What did the clients think? “They just laughed,” he said. (What they ate didn’t torture him enough to remember it, though he said his senses were so heightened during the cleanse, “I could smell roast chicken from four blocks away.”)


Eric Helms, who founded the four-year-old Cooler Cleanse company with the actress Salma Hayek, says office cleansers now make up 30 percent of his business, and in the last year he has hired three customer-service employees just to handle the details of them.


He said there has been a “huge increase in popularity” of cleansing with co-workers in the last year, which he credits to juice diets being more mainstream. “Everyone knows someone who’s done one, and they realize they’re a lot easier to do with colleagues during the workweek,” he said. “People want to indulge” — not sip celery — “on weekends.”

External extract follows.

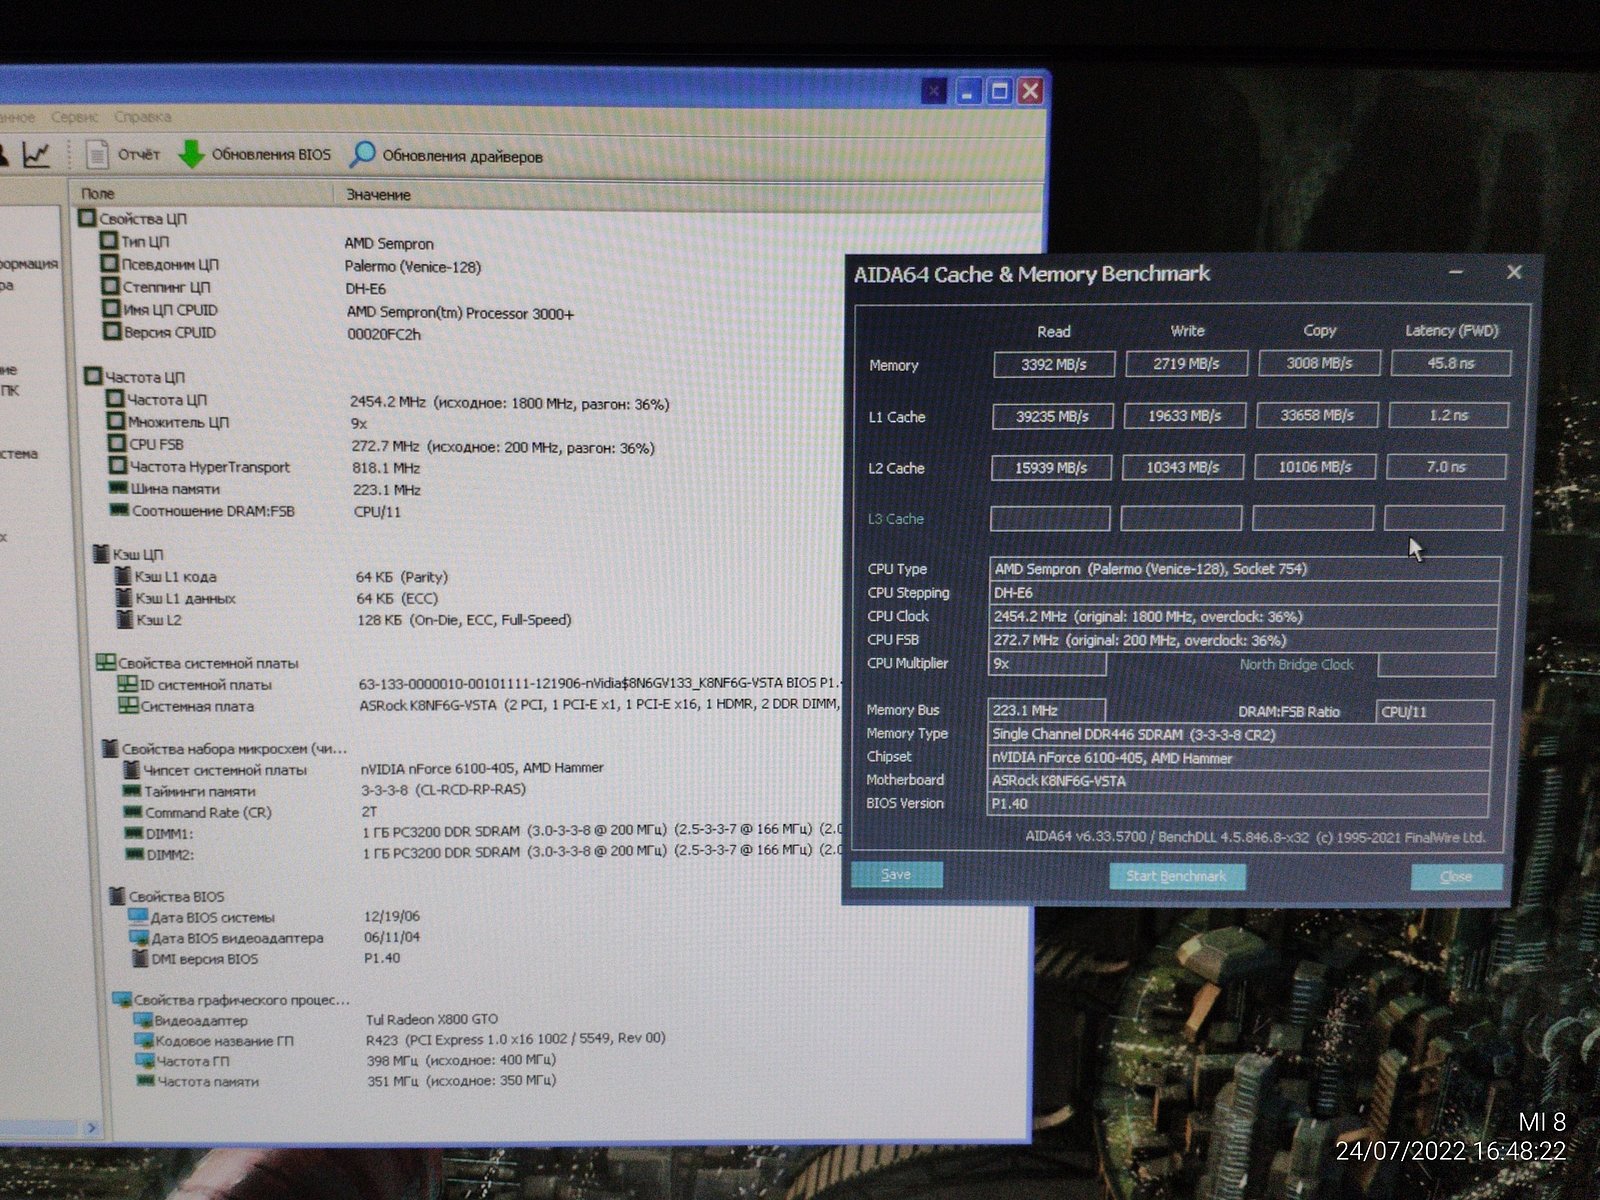Click the Свойства системной платы motherboard icon

[x=105, y=663]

These days, prettily packaged potions frequently occupy the refrigerator (and the conversation) at financial companies. “I’ll send 25 cleanses down to the same brokerage firm on Wall Street," said Mr. Helms, who also founded Juice Generation in 1999.  “And anywhere the financial industry is big we get group orders: Chicago, Dallas, Houston.”


Last year Oprah Winfrey’s entire production staff in Chicago completed a three-day cleanse, he said, and the crew from “Here Comes the Boom,” a film Ms. Hayek recently shot in Boston, partook in the juice diet after being inspired by the actress.

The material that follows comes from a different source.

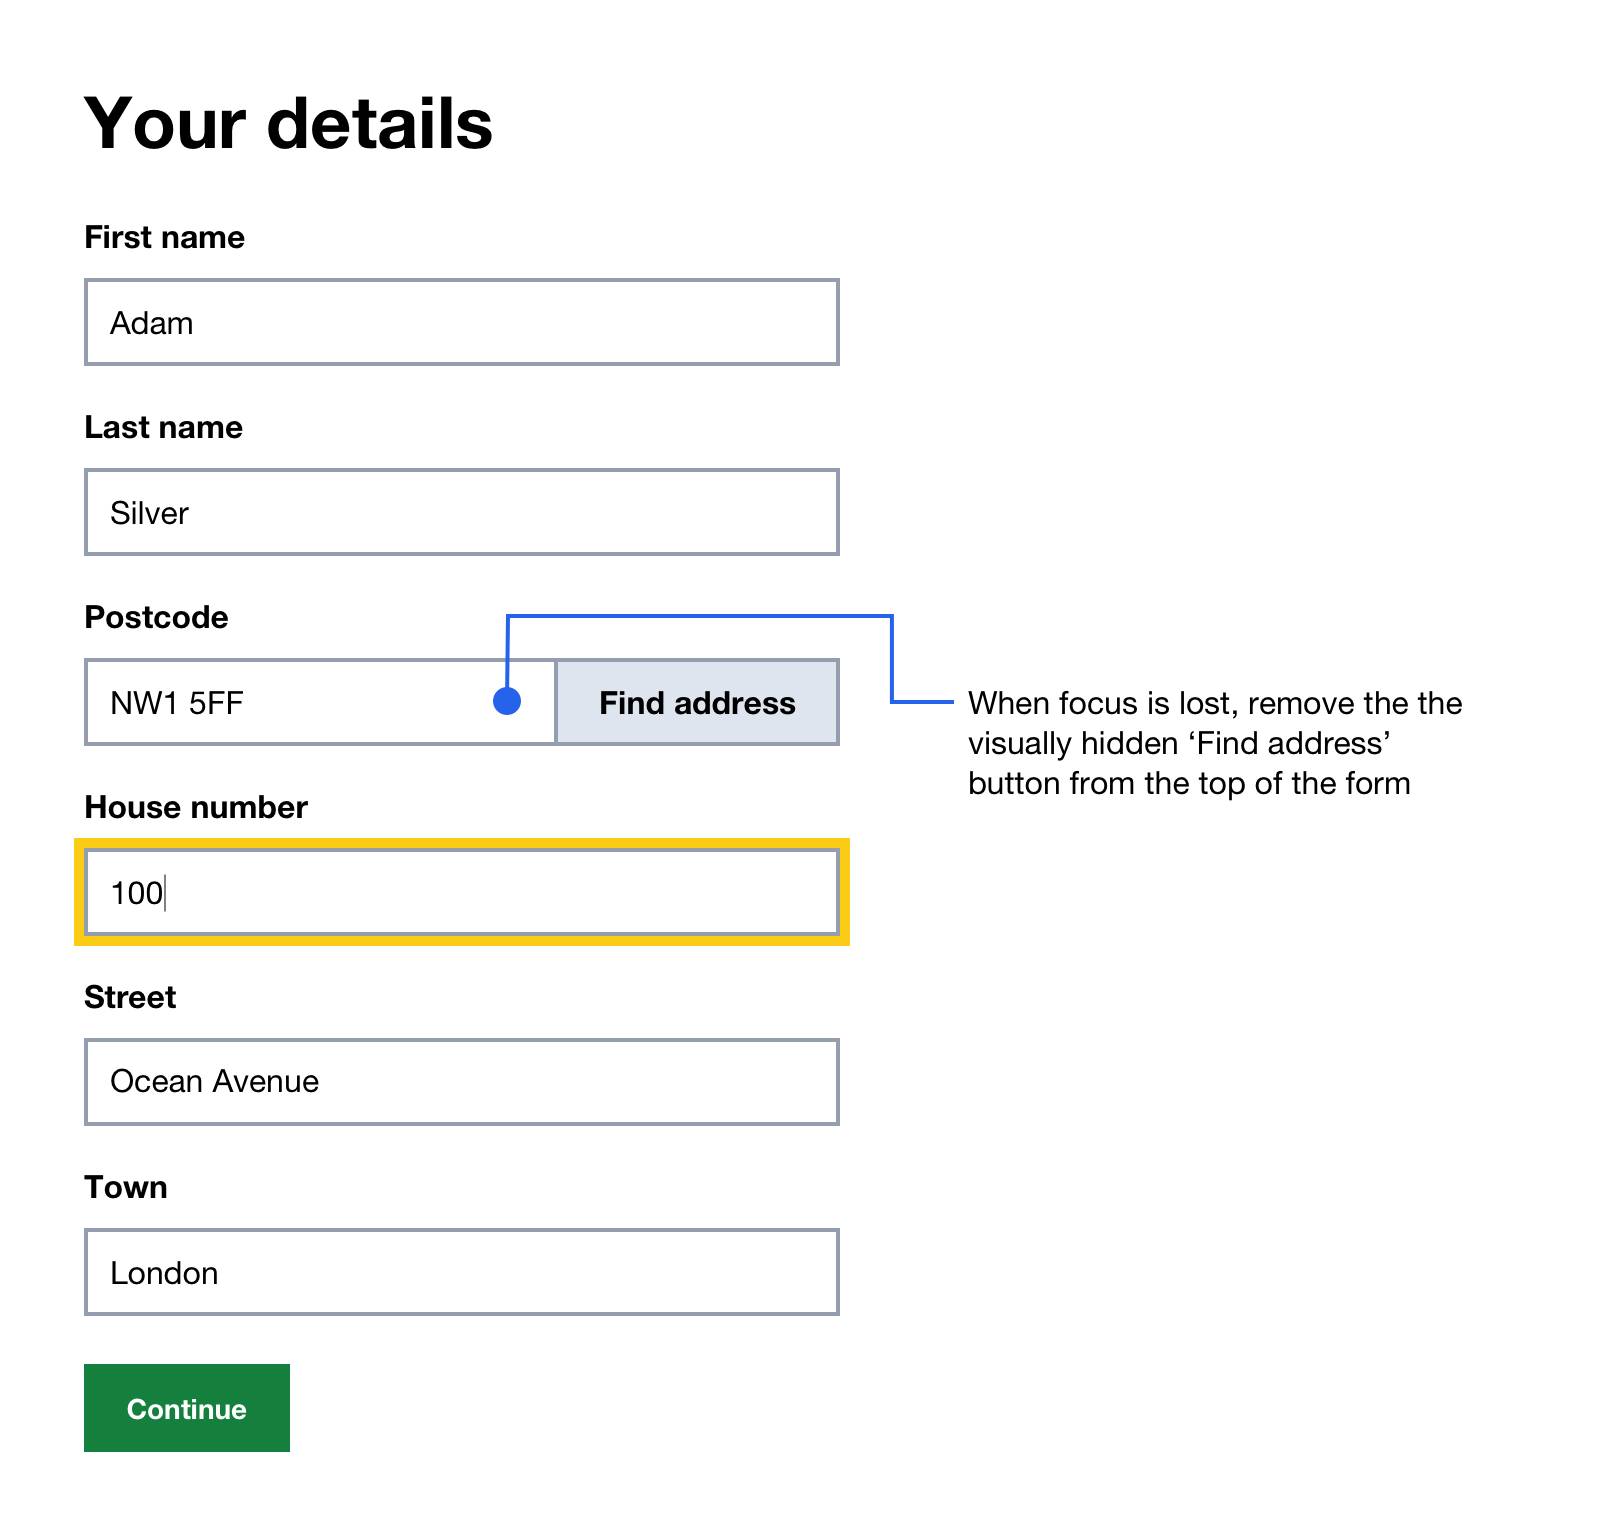This screenshot has width=1600, height=1530.
Task: Click the Postcode label text
Action: 155,617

A spokeswoman for Organic Avenue — whose orange tote bags became ubiquitous after one was spotted arriving for Gwyneth Paltrow in 2008; the actress also plugged the brand in 2010 on her lifestyle Web site, GOOP — said the company’s orders were now also about 30 percent office cleanses.


Recent six-juice-a-day-dieters include employees at Merrill Lynch and the Carlyle Group, she said. In May, Citigroup began offering BluePrintCleanse in some of its Manhattan cafeterias, a spokeswoman said. Restaurant Associates, which runs the cafeteria, declined to explain the decision.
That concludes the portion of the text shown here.